§ **Task statement**
All lines from the one with "PROGRAMA DE DISTRIBUIDORES (75, 220)" to the end of the data: return those exactly, and only those.

Extracted data entries:
=== Section Start ===

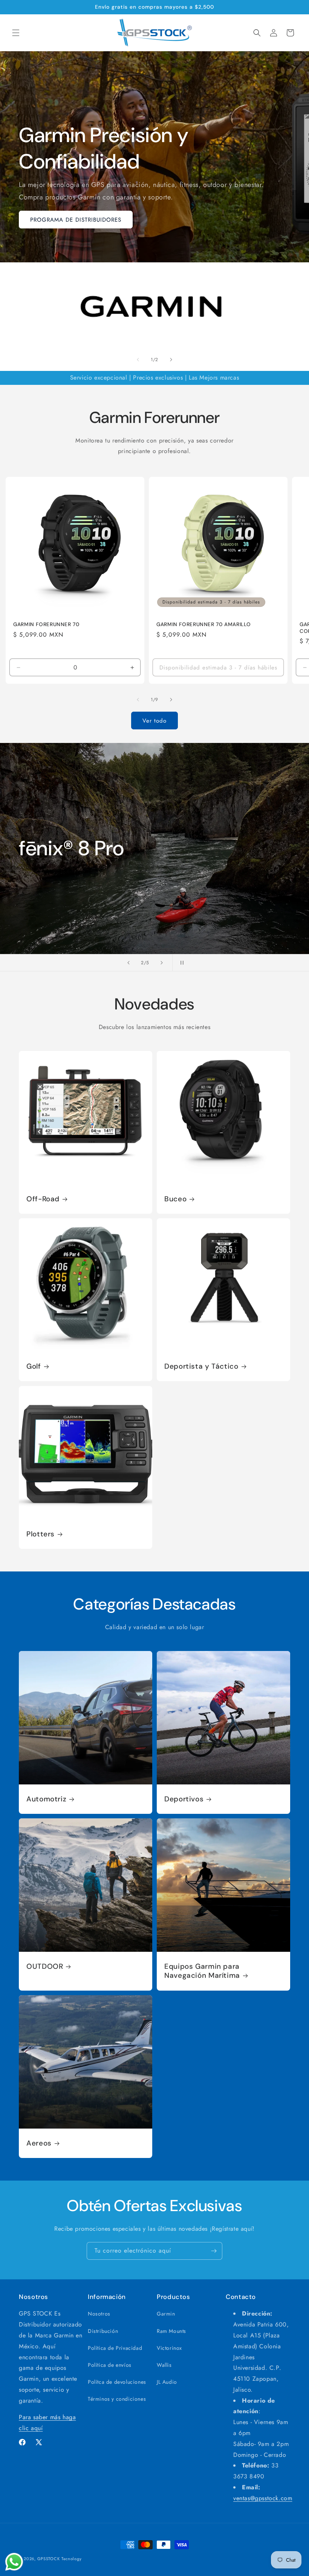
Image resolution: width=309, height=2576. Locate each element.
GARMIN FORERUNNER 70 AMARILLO (203, 624)
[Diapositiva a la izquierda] (138, 359)
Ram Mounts (171, 2331)
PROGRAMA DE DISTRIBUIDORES (75, 220)
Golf (33, 1366)
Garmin (166, 2313)
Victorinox (169, 2348)
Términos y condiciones (117, 2399)
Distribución (103, 2331)
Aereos (39, 2143)
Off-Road (43, 1199)
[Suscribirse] (213, 2251)
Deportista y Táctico (201, 1366)
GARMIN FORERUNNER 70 (46, 624)
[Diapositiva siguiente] (161, 962)
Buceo (175, 1199)
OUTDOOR (44, 1966)
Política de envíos (110, 2365)
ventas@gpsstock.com (262, 2498)
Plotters (40, 1534)
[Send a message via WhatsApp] (14, 2561)
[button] (16, 33)
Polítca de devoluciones (117, 2382)
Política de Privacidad (115, 2348)
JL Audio (167, 2382)
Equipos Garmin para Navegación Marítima (202, 1971)
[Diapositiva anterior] (128, 962)
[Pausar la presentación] (180, 962)
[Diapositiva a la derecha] (171, 359)
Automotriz (46, 1799)
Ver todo (154, 721)
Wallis (164, 2365)
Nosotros (99, 2313)
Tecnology (71, 2559)
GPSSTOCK (48, 2559)
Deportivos (183, 1799)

=== Section End ===

§ **The answer**
PROGRAMA DE DISTRIBUIDORES (75, 220)
Golf (33, 1366)
Garmin (166, 2313)
Victorinox (169, 2348)
Términos y condiciones (117, 2399)
Distribución (103, 2331)
Aereos (39, 2143)
Off-Road (43, 1199)
[Suscribirse] (213, 2251)
Deportista y Táctico (201, 1366)
GARMIN FORERUNNER 70 (46, 624)
[Diapositiva siguiente] (161, 962)
Buceo (175, 1199)
OUTDOOR (44, 1966)
Política de envíos (110, 2365)
ventas@gpsstock.com (262, 2498)
Plotters (40, 1534)
[Send a message via WhatsApp] (14, 2561)
[button] (16, 33)
Polítca de devoluciones (117, 2382)
Política de Privacidad (115, 2348)
JL Audio (167, 2382)
Equipos Garmin para Navegación Marítima (202, 1971)
[Diapositiva anterior] (128, 962)
[Pausar la presentación] (180, 962)
[Diapositiva a la derecha] (171, 359)
Automotriz (46, 1799)
Ver todo (154, 721)
Wallis (164, 2365)
Nosotros (99, 2313)
Tecnology (71, 2559)
GPSSTOCK (48, 2559)
Deportivos (183, 1799)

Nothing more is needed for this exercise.